So, you decided to adopt a puppy and now you have a cute bundle of joy. After playing, cuddling and kissing your new pup, you run into a big problem—you never owned a puppy before and you don’t know what to do next! Fear not…this week on Q&A with Dr. Quest, we go over important information for first time puppy owners!
When should a puppy have their first vet visit?
Generally, unless there is a problem beforehand the first visit should be between 6-8 weeks of age to coincide with the first set of puppy vaccinations. At this time a general physical exam should be done to check for any problems, record weight and check for internal & external parasites.
What should pet parents do to prepare for their first vet visit?
It is a good idea to begin making your puppy accustomed to being handled and picked up by other people so they will not be as anxious for their first Veterinary visit. Getting them used to riding in the pet carrier is also a good idea not just for Veterinary visits but for other necessary trips as well like to the groomer.
What are the major shots for puppies?
Most healthy puppies should have their vaccinations begin at 6-8 weeks of age. This can be a combination vaccine including parvovirus, adenovirus, distemper virus and parainfluenza virus. Some Veterinarians may add in coronavirus depending on the individual puppy.
This combination vaccine is usually every 3-4 weeks until the puppy reaches 16 weeks of age. Then a rabies vaccination is generally given then as well.
How much should you feed your puppy?
There are some nutritional differences between dog foods for adults and puppies so it is important to feed a puppy diet that states it is formulated to the requirements of AAFCO for canine growth.
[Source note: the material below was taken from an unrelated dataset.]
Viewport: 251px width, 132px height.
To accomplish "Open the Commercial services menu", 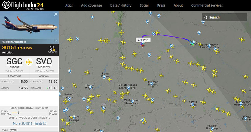I will pyautogui.click(x=207, y=5).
There are also some instances where it is appropriate to feed certain breeds such as large breeds a different growth diet than small puppies. A pet parent should consult with their Veterinarian to determine what diet is right for their puppy. Most experts agree that it is better to divide a puppy’s daily total diet into multiple feedings for several reasons. It can reduce GI upset by feeding small meals more frequently and it can provide for multiple happy feeding occasions during the day giving your puppy times to look forward to. Most manufacturers will have the recommended amount to feed your puppy on their package based on the puppy’s weight and/or their expected weight when they reach maturity. Please remember most of the time this is the minimum requirement and each individual’s needs may be different so it is always best to consult with your Veterinarian.
Any other advice to new pet parents about owning your first puppy?
Having your first puppy is a wonderful feeling. This young trusting canine will look to you as its parent now and puts complete trust in you. Raising a puppy isn’t particularly difficult and there is a lot of good information to help but always go to a credible source for any helpful advice. We recommend regular Veterinary exams and care and feeding high quality premium diets. Using quality prescription heartworm preventatives and flea/tick preventatives is very important for your puppy’s health. Having a puppy is a significant time and financial commitment and one should make sure they are capable of providing both before getting their first puppy.